Documenting a legacy Fortran codebase¶

fortranspire doc is a standalone documentation generator for legacy Fortran 90 code. It can run completely outside the GPU porting pipeline — its only goal is to produce readable, structured documentation for codes that have lost their original authors.

Two outputs are available, individually or together:

Inline Doxygen-style docstrings (!> blocks) injected directly above each subroutine / function. Idempotent — re-runs replace the previous block rather than stacking new ones.
A self-contained Sphinx site (--sphinx or --site-only) with one .rst per file and per-routine sections, including a Show source toggle when the togglebutton extension is present.

Every routine is documented at two levels in a single LLM call:

short_summary (≤ 1 line) — stakeholder / project-manager view.
detailed (2–4 sentences) — developer view, mentioning INTENT semantics, invariants, and known gotchas (hidden SAVE, COMMON blocks, index ordering).

Quick start¶

# Annotate every kernel in src/ with inline !> docstrings
fortranspire doc src/

# In addition, generate a Sphinx site under documentation/<project>/
fortranspire doc --sphinx src/

# Sphinx site only — leave the source files alone
fortranspire doc --site-only src/

# Show what would be inserted, do not modify the source
fortranspire doc --dry-run src/kernel.f90

# No LLM call — useful in CI / for offline runs / to verify the plumbing
fortranspire doc --no-llm src/

The generated Sphinx site builds with:

cd documentation/<project>
pip install -r requirements.txt
make html
open build/html/index.html

What the inline docstring looks like¶

For a routine update_vx with three arguments, the generated block above the subroutine keyword looks like this:

!> @generated_by fortranspire v1 routine=update_vx body=8c9f1e2a3b4c
!> @brief   Update the horizontal velocity component using a one-sided FD
!>          stencil on the σxx field.
!> @details Reads sigma_xx at (i,j) and (i-1,j); writes vx in place.
!>          INTENT(INOUT) on vx is required because the time loop calls
!>          this routine N times accumulating updates. Assumes a regular
!>          Cartesian grid; dx must be > 0.
!> @param[inout] vx        Horizontal velocity field, modified in place.
!> @param[in]    sigma_xx  Stress tensor xx component, read-only.
!> @param[in]    dx        Grid spacing in the x direction.
subroutine update_vx(vx, sigma_xx, dx, nx, ny)
  ...

The @generated_by fortranspire marker on the first line is the idempotency anchor. Re-running fortranspire doc detects the existing block, strips it, and emits a fresh one — your source file never accumulates duplicate documentation.

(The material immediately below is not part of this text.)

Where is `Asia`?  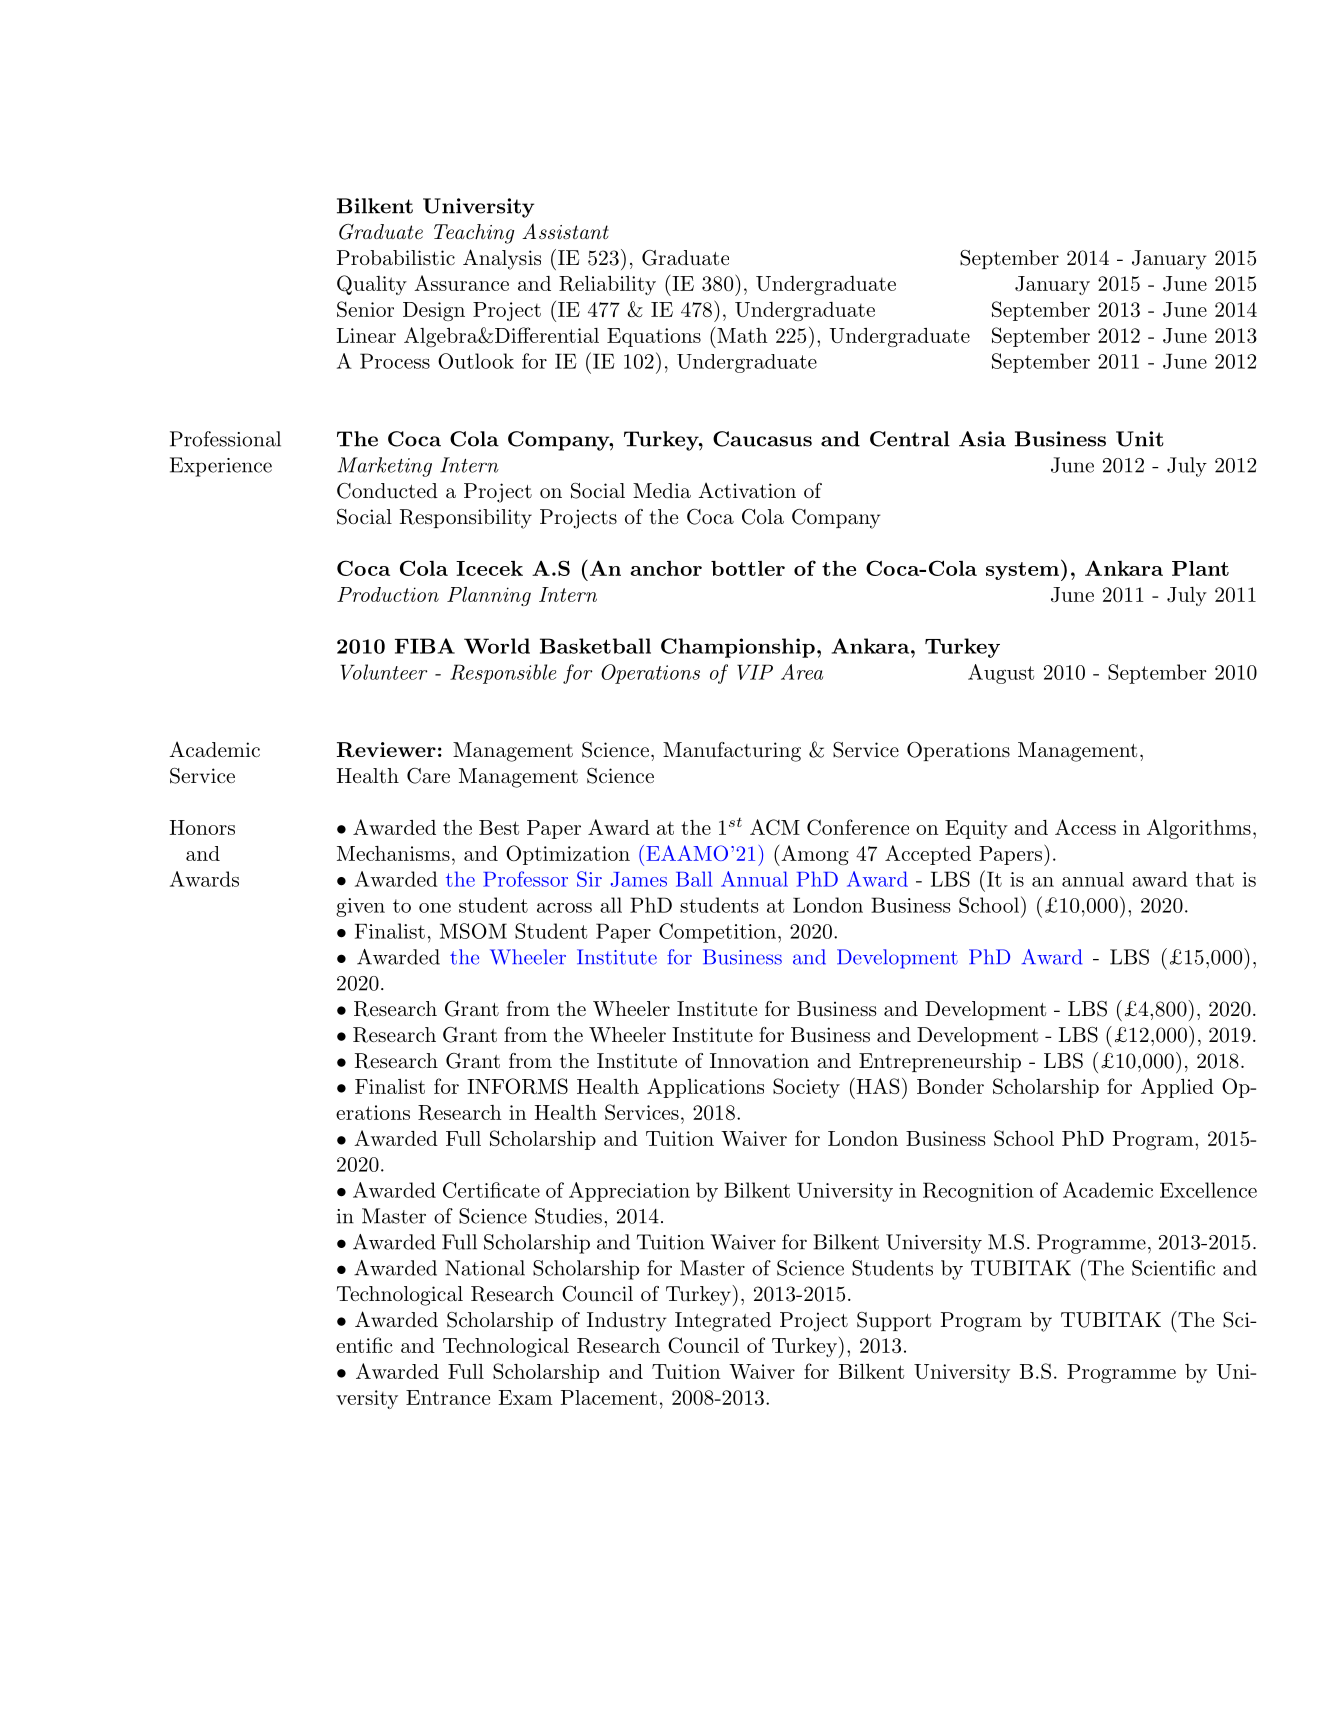 Asia is located at coordinates (982, 439).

The trailing body=<hash> lets a future incremental mode skip routines whose body has not changed since the last documentation pass.

Operating modes¶

Flag	Effect
(default)	Inline `!>` docstrings, source files modified in place
`--sphinx`	Inline + generate `documentation/<project>/` Sphinx site
`--site-only`	Generate the Sphinx site only, leave source files untouched
`--no-llm`	Skip the LLM calls (signatures / argument list only, no narrative)
`--dry-run`	Print the rewritten source to stdout, do not write anything
`--project NAME`	Project name used in the Sphinx site title (default: inferred from path)
`--output DIR`	Where the Sphinx site is written (default: `documentation/`)

Cost model¶

One LLM call per routine, against the Codestral model (MISTRAL_MODEL_CODE, which defaults to codestral-latest). At Codestral tariffs:

Codebase size	LLM calls	Wall-clock	Cost
10 routines	10	~30 s	~0.02 USD
50 routines	50	~3 min	~0.10 USD
200 routines	200	~10 min	~0.40 USD

Re-runs on unchanged routines will become free in a future iteration (the body hash is already recorded in the inline block — only the cache lookup is missing). For now, prefer --dry-run on a single file when iterating on prompts.

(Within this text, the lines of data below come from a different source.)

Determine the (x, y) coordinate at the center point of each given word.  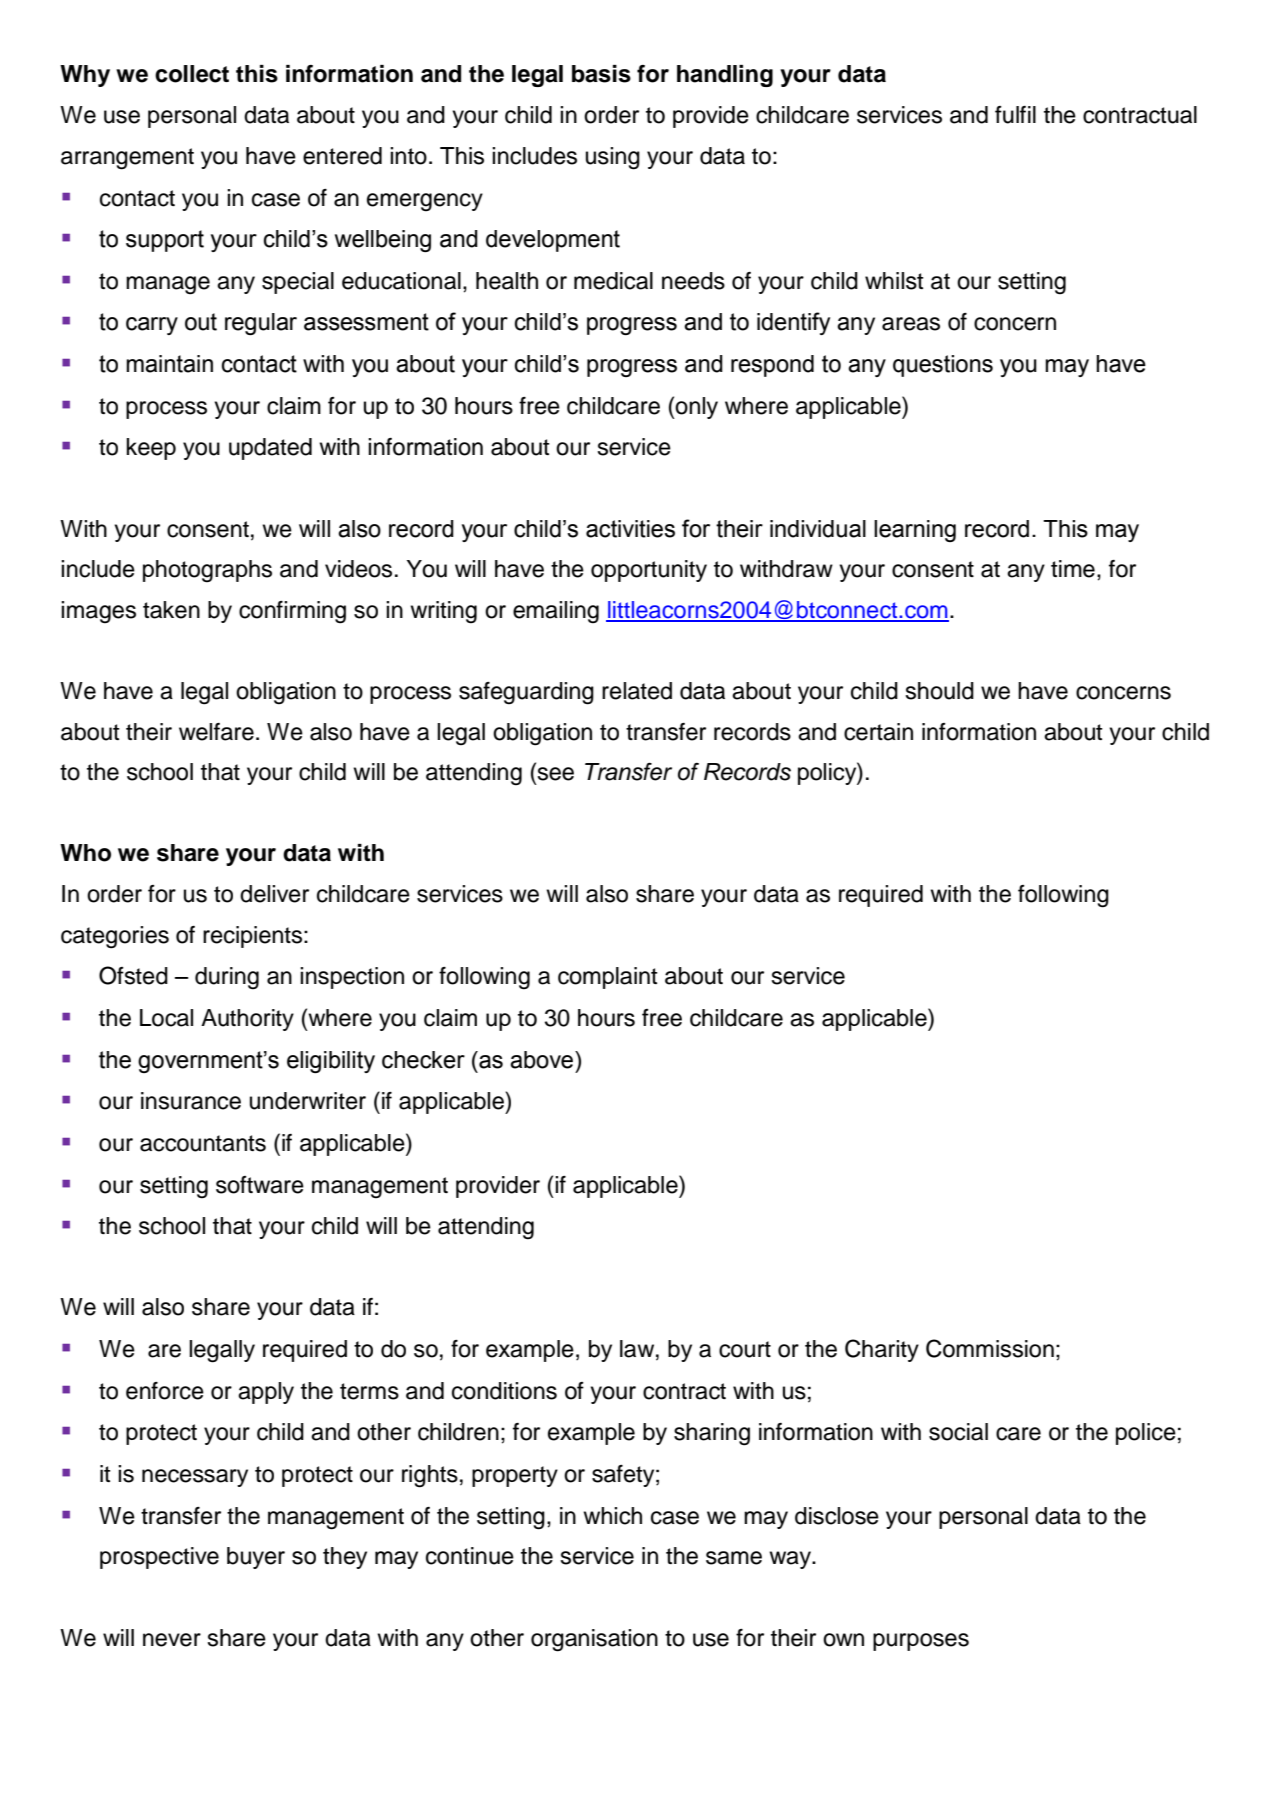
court (745, 1349)
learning (915, 531)
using (613, 158)
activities (630, 529)
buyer (256, 1558)
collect (192, 74)
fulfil (1015, 115)
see (554, 775)
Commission (990, 1348)
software (260, 1185)
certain (878, 732)
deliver (274, 894)
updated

Pairing with the analyzer¶

fortranspire doc and fortranspire analyze complement each other:

fortranspire analyze answers “is this code GPU-ready?” — deterministic, zero LLM, runs in CI.
fortranspire doc answers “what does this code do?” — LLM-driven, one-shot, run by the maintainer or as a release artifact.

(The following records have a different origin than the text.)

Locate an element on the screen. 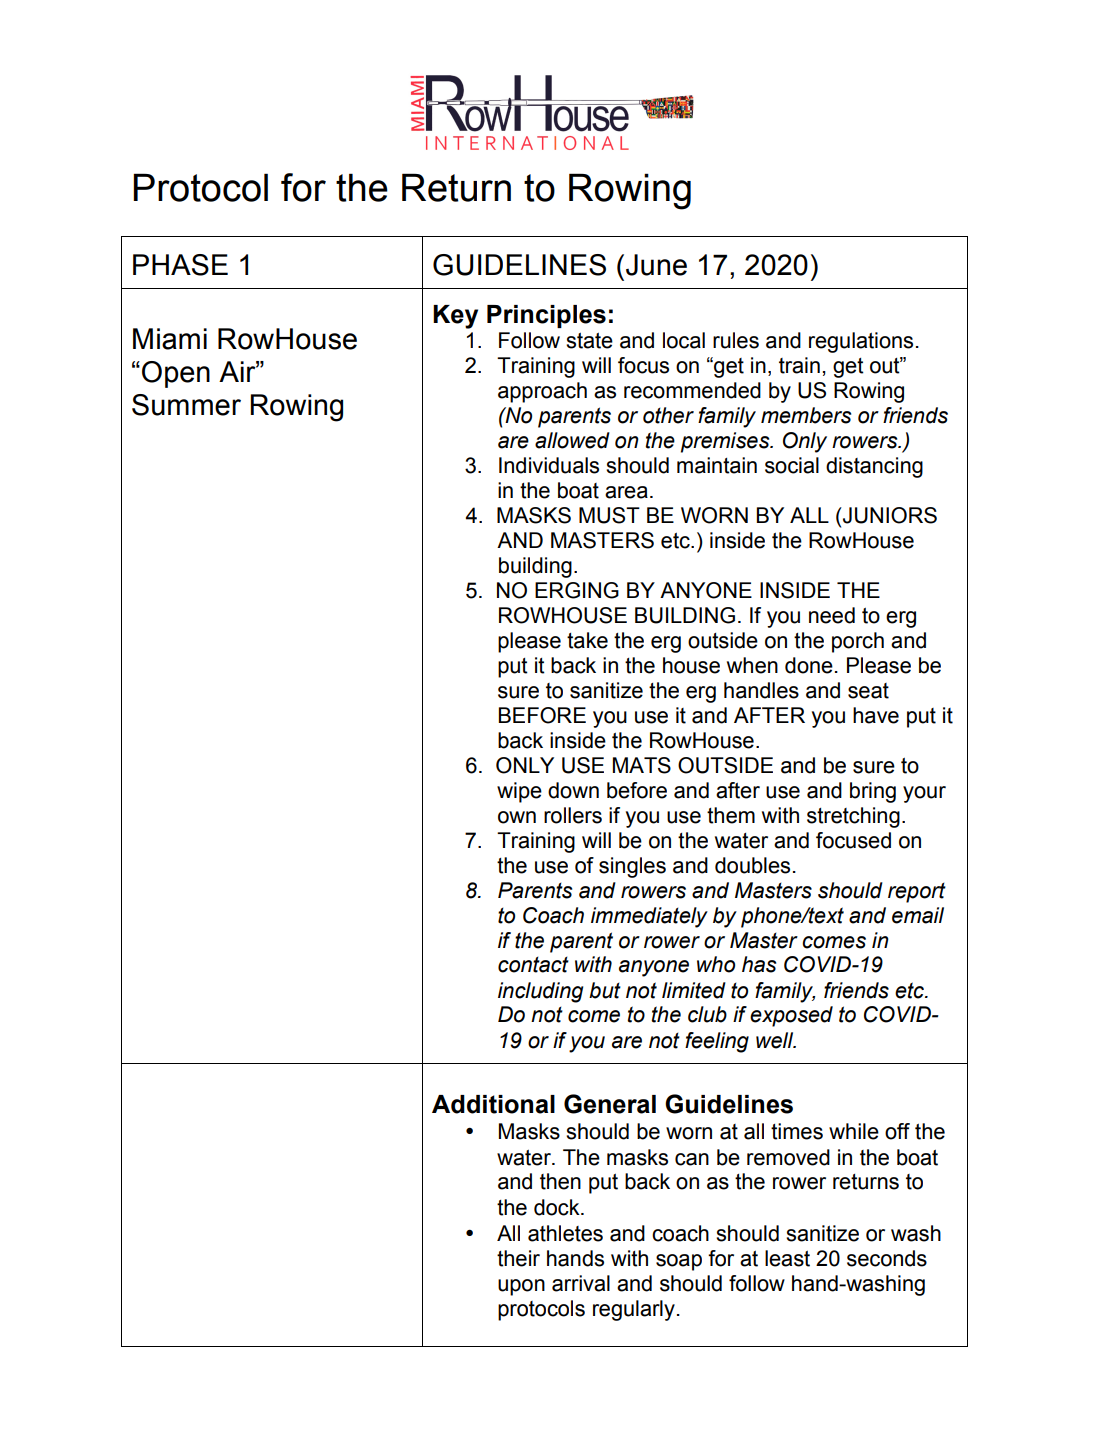 Image resolution: width=1108 pixels, height=1434 pixels. bring is located at coordinates (873, 792).
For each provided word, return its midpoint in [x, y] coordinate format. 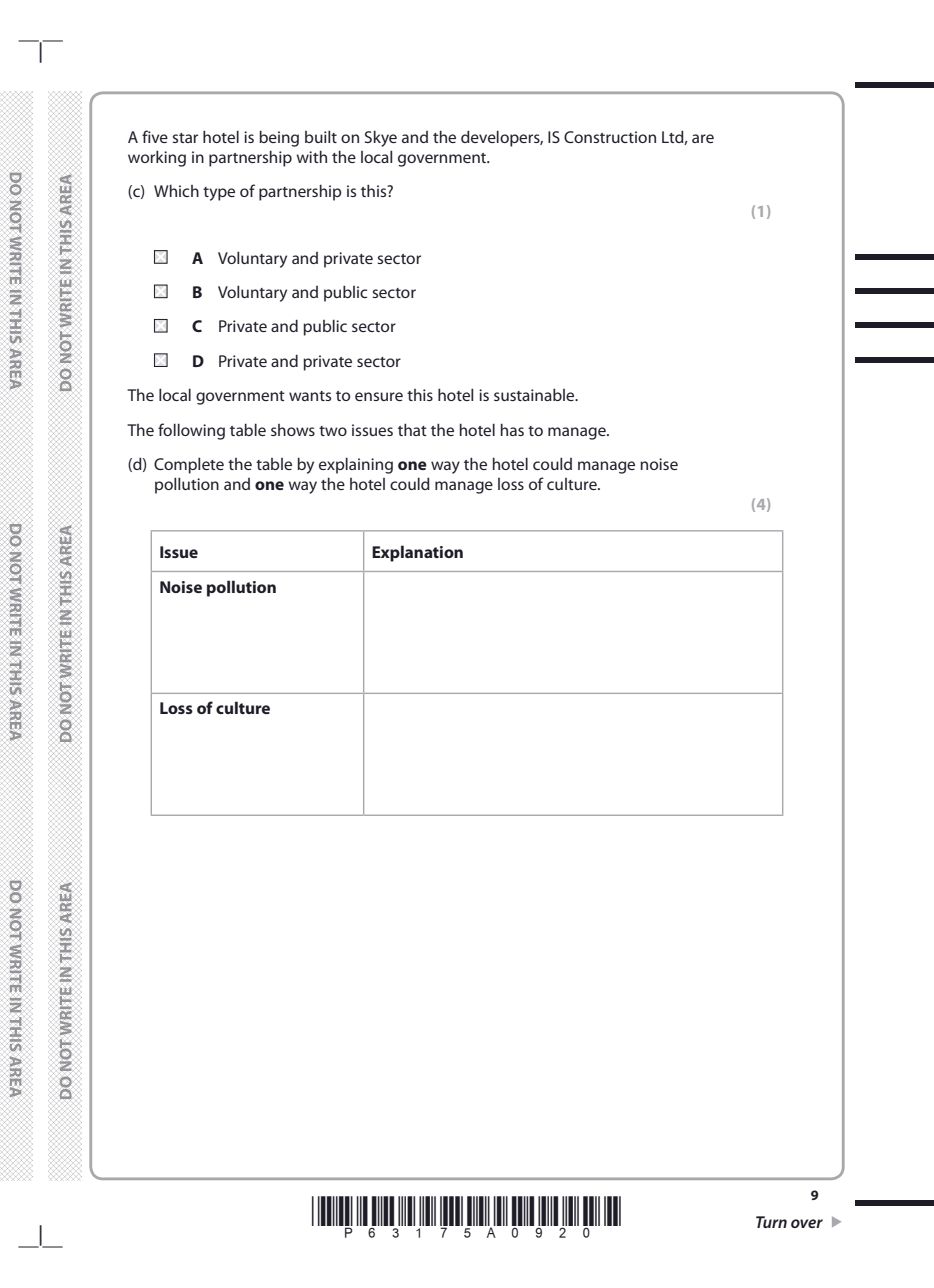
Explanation [417, 553]
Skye [381, 138]
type [219, 194]
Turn [771, 1222]
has [512, 429]
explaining [356, 465]
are [703, 138]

Run the analyzer first to surface the structural issues (COMMON, SAVE, missing INTENT); then run fortranspire doc to capture the intent the analyzer cannot guess.

Limitations¶

The Loki AST extraction handles modules and free-form Fortran 90 well; fixed-form sources (Fortran 77 with * columns) may need a manual conversion first.
LLM-generated narratives describe what the routine looks like it does, not what it was meant to do. Always review for domain-specific accuracy before publishing.
The Sphinx site uses furo and pure-RST per-routine sections. It does not currently use sphinxfortran (the project is largely unmaintained); a Show source toggle is added when sphinx-togglebutton is installed.